▸ **Problems and tasks**
A) Summarize the post on the WCIRB workers' comp rate recommendation in two sentences.
B) According to the post on the WCIRB workers' comp rate recommendation, how would premiums compare with the pre-2004 reform level even with the increase?

▸ **Supplied passage**
The WCIRB has just announced that it plans to recommend to Insurance Commissioner Poizner a 16% increase in workers’ comp rates effective 1/1/09. The actual “filing”
(a recommendation with the Department of Insurance) will be coming in the next few days.
The Insurance Commissioner can accept or reject the WCIRB
recommendation. The WCIRB recommendation applies to “pure
premium rates”; these essentially set the tone for California workers’ comp pricing but are not binding on California comp insurers.
California employers won’t be welcoming this news.
The WCIRB recommendation apparently reflects concerns about rising costs, particularly medical treatment costs.
A WCIRB news release claims that the increase breaks down as follows:
10.8% for increasing medical treatment costs
2.8% for increasing loss adjustment expenses
1.8% “due to the annual adjustment to the experience
rating of balance correction factor”
The small PD rating schedule revision currently under consideration would add another 3.7%.
The WCIRB release notes that even with the increase, premiums would be down 60% from the pre-2004 reform level.
Even without seeing the actual filing, its clear that medical costs continue to be THE big driver in workers’ comp costs. Despite somewhat Draconian treatment guidelines and utilization review, medical and pharmacy costs continue to spiral. New medical technologies and more expensive medications may be a component of the problem. It’s a scenario not unlike that seen in the healthcare system in general.
Insurers have been feasting on large profits in California workers’ comp since 2004. Loss ratios have been at historically low levels for most of the last 4 years. But most observers have expected margins to tighten somewhat tighten somewhat.
The scenario that may be emerging is one where benefit levels for disabled workers are low but costs for employers are rising. If that’s the scenario, they system is not “fixed”, but rather in need of another overhaul.

▸ **Dataset extract**
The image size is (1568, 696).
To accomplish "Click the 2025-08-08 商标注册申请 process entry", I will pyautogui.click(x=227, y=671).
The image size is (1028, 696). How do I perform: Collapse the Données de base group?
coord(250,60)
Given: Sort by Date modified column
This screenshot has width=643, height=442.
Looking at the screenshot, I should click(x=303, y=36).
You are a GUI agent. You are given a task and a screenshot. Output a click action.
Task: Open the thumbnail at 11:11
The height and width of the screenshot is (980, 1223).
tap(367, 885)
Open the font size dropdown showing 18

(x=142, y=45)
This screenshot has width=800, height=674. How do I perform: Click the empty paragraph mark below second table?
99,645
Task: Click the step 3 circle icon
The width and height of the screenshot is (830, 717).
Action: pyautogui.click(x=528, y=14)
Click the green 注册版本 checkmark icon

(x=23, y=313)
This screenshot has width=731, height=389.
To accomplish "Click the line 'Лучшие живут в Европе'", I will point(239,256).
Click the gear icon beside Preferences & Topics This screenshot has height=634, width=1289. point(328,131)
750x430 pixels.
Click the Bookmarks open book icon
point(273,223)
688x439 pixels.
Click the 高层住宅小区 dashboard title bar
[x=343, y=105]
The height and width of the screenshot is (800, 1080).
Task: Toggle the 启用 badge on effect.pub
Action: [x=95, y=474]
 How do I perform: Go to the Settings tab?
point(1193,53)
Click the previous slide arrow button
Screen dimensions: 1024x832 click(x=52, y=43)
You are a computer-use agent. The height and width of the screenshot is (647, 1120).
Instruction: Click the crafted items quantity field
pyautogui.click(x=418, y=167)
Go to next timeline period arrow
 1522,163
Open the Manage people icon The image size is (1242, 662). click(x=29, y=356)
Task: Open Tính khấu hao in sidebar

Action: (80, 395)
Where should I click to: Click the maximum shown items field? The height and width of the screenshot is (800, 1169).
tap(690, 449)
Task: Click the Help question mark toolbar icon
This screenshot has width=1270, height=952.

▸ **Solutions to each task**
A) The WCIRB plans to recommend to Insurance Commissioner Poizner a 16% increase in California workers' comp pure premium rates effective 1/1/09, driven mostly by rising medical treatment costs; the Commissioner can accept or reject the recommendation, and the rates are not binding on insurers. The post argues that medical costs remain the main driver of workers' comp costs, and that if low benefits for disabled workers are combining with rising employer costs, the system needs another overhaul.

B) They would still be down 60% from the pre-2004 reform level.